• **Work item**
Report each line of the listing that carries the word "agent".

• **Records provided**

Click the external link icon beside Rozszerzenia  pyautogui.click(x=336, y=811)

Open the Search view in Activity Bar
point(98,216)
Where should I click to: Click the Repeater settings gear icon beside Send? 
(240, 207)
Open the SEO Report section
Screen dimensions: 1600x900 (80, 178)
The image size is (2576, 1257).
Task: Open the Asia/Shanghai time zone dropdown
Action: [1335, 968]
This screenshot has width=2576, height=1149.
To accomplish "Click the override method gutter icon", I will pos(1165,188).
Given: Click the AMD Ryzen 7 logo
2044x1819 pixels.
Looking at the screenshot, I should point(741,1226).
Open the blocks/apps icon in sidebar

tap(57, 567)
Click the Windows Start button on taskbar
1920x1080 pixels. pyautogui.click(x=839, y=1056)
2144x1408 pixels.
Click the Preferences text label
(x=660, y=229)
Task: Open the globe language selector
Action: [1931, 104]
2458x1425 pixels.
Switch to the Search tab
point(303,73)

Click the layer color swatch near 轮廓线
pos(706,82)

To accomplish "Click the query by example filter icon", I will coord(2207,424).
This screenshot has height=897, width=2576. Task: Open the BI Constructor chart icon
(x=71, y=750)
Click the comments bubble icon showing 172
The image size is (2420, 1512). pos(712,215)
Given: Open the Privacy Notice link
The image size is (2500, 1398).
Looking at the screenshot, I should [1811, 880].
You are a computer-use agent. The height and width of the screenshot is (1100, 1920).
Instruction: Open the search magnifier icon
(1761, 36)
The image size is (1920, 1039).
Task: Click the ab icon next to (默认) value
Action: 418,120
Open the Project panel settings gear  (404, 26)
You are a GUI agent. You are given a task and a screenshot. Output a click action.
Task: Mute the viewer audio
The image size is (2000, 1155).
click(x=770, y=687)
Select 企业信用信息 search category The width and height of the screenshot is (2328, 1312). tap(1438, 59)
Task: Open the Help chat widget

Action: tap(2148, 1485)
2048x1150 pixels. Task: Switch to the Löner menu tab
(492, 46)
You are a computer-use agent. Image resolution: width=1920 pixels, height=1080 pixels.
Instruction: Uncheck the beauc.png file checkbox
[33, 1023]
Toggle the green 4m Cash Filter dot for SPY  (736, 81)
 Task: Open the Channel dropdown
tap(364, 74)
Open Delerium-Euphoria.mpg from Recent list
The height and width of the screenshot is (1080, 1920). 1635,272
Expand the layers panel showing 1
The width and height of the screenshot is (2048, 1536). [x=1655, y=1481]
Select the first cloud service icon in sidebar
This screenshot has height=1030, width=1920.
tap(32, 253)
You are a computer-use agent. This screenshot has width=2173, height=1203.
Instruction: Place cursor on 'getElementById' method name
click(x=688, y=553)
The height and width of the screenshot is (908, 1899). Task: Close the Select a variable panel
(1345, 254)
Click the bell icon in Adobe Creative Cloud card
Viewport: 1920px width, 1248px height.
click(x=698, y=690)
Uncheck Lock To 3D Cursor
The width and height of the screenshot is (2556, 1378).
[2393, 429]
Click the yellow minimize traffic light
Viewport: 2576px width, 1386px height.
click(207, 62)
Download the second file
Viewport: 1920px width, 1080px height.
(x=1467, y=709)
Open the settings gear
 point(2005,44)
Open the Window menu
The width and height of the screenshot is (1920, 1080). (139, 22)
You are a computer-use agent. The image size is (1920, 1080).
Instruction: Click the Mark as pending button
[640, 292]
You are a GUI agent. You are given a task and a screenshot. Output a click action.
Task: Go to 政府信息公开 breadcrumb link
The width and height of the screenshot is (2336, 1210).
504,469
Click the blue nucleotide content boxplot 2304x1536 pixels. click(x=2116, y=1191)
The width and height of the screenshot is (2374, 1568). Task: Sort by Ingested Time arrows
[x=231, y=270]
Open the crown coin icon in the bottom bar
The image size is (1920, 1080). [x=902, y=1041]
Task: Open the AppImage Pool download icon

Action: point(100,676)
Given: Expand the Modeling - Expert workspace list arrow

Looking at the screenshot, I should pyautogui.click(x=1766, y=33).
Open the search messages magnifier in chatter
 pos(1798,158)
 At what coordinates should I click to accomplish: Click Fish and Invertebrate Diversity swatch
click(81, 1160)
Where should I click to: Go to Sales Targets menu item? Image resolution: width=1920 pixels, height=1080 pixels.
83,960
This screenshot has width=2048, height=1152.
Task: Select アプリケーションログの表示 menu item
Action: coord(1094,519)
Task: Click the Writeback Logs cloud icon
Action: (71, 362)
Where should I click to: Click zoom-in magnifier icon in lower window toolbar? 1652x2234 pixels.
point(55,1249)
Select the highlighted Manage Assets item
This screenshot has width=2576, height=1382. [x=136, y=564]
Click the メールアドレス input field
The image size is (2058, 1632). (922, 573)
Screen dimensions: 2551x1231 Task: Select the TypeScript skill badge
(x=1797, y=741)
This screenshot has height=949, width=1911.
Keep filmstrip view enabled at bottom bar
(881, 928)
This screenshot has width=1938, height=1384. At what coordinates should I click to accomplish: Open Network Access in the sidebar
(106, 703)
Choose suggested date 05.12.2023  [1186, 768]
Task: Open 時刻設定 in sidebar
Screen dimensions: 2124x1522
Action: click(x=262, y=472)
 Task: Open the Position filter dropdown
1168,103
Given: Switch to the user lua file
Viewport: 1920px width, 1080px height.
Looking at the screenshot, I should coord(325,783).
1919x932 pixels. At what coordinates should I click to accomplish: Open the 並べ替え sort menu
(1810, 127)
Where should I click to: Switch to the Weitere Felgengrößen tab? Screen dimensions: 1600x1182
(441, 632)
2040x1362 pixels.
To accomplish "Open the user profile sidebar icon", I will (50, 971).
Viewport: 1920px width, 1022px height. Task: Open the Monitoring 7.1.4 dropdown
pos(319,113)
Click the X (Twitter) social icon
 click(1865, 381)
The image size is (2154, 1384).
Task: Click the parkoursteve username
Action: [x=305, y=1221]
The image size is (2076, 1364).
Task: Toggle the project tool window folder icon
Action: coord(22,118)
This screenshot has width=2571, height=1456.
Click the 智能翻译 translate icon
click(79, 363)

• **Response below**
You are a computer-use agent. The height and width of the screenshot is (1100, 1920).
You are a GUI agent. You are given a task and a screenshot. Output a click action.
You are a computer-use agent. Image resolution: width=1920 pixels, height=1080 pixels.
You are a computer-use agent. This screenshot has width=2173, height=1203.
You are a computer-use agent. The image size is (1920, 1080).
You are a GUI agent. You are given a task and a screenshot. Output a click action.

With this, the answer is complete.